Les Oscars consacreront les cascadeurs pour leur 100e cérémonie

cascade oscar

L’Académie des arts et des sciences du cinéma a récemment annoncé une décision historique : l’introduction, pour la première fois depuis des décennies, d’une nouvelle catégorie aux Oscars, celle du « Meilleur design de cascades ». Ce prix, qui sera décerné pour la première fois en 2028 lors de la 100e cérémonie des Oscars, récompensera les films sortis en 2027. Il s’agit d’une victoire symbolique et concrète pour toute une profession restée longtemps dans l’ombre malgré son importance centrale dans la fabrication des blockbusters et des films d’action contemporains.

Une revendication ancienne et acharnée

La reconnaissance des cascadeurs et coordinateurs d’action était réclamée de longue date. Depuis les années 1990, des voix s’élevaient régulièrement pour demander que l’Académie consacre le travail de ces artisans du spectacle cinématographique, indispensables mais souvent invisibilisés. Parmi les figures les plus actives de ce combat, on retrouve David Leitch, ex-cascadeur devenu réalisateur (John WickBullet Train), et Chris O’Hara, coordinateur de cascades de renom. Tous deux ont porté à l’Académie des propositions détaillées pour intégrer cette discipline dans la compétition officielle.

La pression s’est intensifiée ces dernières années, alors que d’autres métiers du cinéma technique accédaient enfin à une reconnaissance institutionnelle, comme les directeurs de casting en 2020. Les professionnels de la cascade n’ont cessé de rappeler que nombre de films à Oscars (de Mad Max: Fury Road à Inception) doivent une grande partie de leur puissance visuelle et émotionnelle à des séquences d’action conçues avec rigueur, créativité et audace.

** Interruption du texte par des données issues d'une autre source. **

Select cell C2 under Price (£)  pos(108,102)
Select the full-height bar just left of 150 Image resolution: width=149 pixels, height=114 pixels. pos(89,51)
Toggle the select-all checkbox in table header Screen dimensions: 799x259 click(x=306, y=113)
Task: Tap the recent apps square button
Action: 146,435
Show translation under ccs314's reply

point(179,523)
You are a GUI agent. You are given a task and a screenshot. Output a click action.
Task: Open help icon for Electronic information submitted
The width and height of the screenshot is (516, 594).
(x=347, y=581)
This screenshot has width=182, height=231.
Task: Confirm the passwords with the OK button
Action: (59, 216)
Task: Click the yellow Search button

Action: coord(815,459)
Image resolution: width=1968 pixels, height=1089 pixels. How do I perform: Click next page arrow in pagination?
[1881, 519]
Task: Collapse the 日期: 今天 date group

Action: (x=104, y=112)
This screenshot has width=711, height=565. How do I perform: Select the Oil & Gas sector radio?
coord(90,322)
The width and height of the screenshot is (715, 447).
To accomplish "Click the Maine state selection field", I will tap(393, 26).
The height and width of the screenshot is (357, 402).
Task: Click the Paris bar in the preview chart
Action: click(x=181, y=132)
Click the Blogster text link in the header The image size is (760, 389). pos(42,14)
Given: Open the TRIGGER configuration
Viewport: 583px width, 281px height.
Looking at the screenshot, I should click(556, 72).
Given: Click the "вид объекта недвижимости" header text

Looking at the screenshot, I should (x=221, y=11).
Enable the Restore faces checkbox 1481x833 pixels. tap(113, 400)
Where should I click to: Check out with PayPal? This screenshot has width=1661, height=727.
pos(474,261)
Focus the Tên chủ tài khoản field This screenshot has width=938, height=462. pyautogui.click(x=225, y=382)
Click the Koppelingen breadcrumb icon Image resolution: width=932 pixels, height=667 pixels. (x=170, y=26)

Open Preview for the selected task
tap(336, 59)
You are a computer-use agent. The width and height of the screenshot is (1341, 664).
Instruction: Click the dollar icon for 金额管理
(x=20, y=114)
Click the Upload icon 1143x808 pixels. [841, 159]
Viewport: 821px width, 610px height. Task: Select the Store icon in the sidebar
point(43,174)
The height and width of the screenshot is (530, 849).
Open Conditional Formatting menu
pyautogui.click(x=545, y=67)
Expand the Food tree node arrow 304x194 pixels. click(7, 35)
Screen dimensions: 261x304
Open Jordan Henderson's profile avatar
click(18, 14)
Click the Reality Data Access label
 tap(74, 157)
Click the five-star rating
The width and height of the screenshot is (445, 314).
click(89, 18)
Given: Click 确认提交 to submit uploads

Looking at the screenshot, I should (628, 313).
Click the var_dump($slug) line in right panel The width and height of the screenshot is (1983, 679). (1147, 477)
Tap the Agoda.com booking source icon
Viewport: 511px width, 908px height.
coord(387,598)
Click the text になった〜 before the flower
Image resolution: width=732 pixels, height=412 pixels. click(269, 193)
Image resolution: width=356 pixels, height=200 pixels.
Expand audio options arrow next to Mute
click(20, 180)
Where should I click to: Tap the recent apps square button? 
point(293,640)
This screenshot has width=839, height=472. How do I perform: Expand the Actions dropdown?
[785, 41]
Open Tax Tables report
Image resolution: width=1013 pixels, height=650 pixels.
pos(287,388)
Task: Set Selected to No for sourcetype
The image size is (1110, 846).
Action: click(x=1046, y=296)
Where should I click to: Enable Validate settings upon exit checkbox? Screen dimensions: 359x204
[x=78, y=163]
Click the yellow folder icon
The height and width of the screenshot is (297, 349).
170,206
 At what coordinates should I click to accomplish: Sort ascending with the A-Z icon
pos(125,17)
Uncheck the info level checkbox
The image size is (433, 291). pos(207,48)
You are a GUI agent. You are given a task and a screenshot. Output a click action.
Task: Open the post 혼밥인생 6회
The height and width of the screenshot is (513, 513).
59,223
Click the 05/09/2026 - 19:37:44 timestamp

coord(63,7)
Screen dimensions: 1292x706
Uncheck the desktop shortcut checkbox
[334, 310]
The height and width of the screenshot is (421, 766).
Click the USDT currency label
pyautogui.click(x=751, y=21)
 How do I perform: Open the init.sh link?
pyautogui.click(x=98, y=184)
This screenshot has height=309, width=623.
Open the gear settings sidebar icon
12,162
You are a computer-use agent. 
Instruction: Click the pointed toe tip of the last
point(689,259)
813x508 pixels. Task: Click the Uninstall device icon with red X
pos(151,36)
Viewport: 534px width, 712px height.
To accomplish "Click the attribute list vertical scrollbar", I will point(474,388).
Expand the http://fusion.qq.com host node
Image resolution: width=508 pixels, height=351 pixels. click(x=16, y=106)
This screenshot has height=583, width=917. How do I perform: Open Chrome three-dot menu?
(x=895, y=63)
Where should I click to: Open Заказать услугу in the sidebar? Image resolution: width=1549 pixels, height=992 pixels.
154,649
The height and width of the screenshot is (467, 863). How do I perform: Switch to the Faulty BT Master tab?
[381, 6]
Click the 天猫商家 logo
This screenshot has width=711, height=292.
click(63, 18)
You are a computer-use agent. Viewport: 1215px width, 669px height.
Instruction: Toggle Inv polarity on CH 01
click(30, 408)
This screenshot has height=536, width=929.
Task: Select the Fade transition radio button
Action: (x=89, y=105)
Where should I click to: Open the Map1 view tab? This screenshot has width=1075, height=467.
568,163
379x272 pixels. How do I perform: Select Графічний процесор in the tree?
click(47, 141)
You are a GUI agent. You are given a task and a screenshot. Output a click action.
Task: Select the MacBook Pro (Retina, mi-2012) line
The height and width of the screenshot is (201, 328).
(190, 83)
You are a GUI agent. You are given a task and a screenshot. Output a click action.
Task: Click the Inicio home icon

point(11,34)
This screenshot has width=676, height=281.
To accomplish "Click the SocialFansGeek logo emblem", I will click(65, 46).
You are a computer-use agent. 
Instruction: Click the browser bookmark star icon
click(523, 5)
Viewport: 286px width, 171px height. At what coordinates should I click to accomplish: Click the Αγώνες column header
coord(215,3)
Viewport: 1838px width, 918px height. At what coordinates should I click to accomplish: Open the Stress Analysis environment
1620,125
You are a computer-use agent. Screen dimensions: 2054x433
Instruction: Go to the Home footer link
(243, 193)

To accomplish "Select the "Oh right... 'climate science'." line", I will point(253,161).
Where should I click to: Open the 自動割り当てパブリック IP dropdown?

Un terme qui en dit long : stunt design, pas stunt performance

Le choix du nom de la catégorie – Best Stunt Design – est en soi significatif. L’Académie a voulu souligner la dimension artistique et narrative de la conception de cascades, et non simplement leur exécution. Le stunt design recouvre la mise en scène de l’action, la chorégraphie, le montage des séquences, le travail de coordination entre les départements (caméra, effets spéciaux, maquillage, sécurité), et l’insertion de ces scènes dans la structure du récit. C’est une reconnaissance de la cascade comme une écriture visuelle à part entière, au même titre que la photographie ou la musique.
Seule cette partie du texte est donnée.